## Problem set
1/ Quote the stretch of the Titan smart TV passage from "Titan will also" through "out of sight.".
2/ According to the Titan smart TV passage, which streaming alternative to Freeview will Titan integrate by the time it launches?

But also, Titan does a smart thing of integrating any free live streaming channels you can access right into the main channel guide, along with any broadcast channels you’ve tuned it into. In the UK, that means you can have channels like Pluto TV alongside your Freeview channels, and they’re all just treated as channels you can scroll through and watch. There’ll be no big distinction between them, so you’ll just have a larger, richer selection of channels to choose from.

Titan smart TV OS EPG

Streaming and broadcast channels, together as one. (Image credit: Future)

Titan will also include Freely integration by the time it launches later in the year, with this streaming alternative to Freeview all supported right from the program guide too.

To make all of the above easier. Titan actually comes with all of its available apps pre-installed – you don’t have to hunt in an app store and create an account to find services or to update them. Go to the Apps tab and just browse what’s there – and if anything you don’t like appears on the Home screen, it’s easy to just remove it and put it out of sight. 

Again, I think this is a positive move – it might make people more likely to try free streaming services they wouldn’t bother with otherwise.

However, the downside of Titan right now looks to be its range of streaming services. In the UK, the current range of streamers is the following:

  • Netflix
  • Prime Video
  • Disney+
  • BBC iPlayer
  • iTVX
  • ALL 4
  • My5
  • Freeview Explore
  • YouTube
  • Rakuten TV
  • Pluto TV

Now, I use Shudder and Mubi to name just two missing from here, and the lack of BFIPlayer and Kanopy, among others, will also be a shame for hardcore movie lovers – while the lack of things like HAYU and Britbox may be a frustration for others. And then there’s no Apple TV or Google Movies for those who have libraries there.

## Stored data
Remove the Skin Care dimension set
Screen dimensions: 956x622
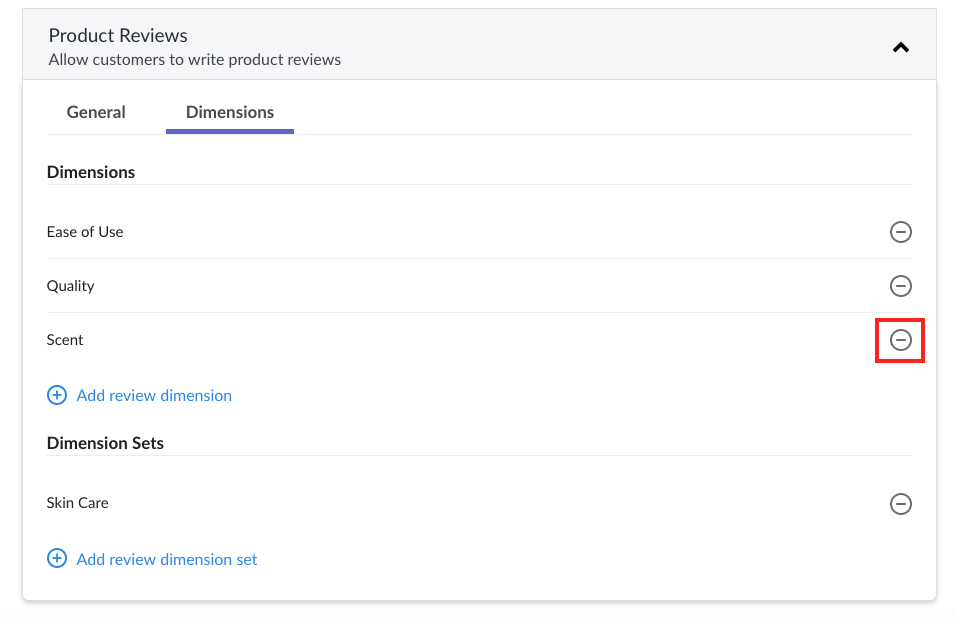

## Correct answers
1/
Titan will also include Freely integration by the time it launches later in the year, with this streaming alternative to Freeview all supported right from the program guide too.

To make all of the above easier. Titan actually comes with all of its available apps pre-installed – you don’t have to hunt in an app store and create an account to find services or to update them. Go to the Apps tab and just browse what’s there – and if anything you don’t like appears on the Home screen, it’s easy to just remove it and put it out of sight.

2/ Freely.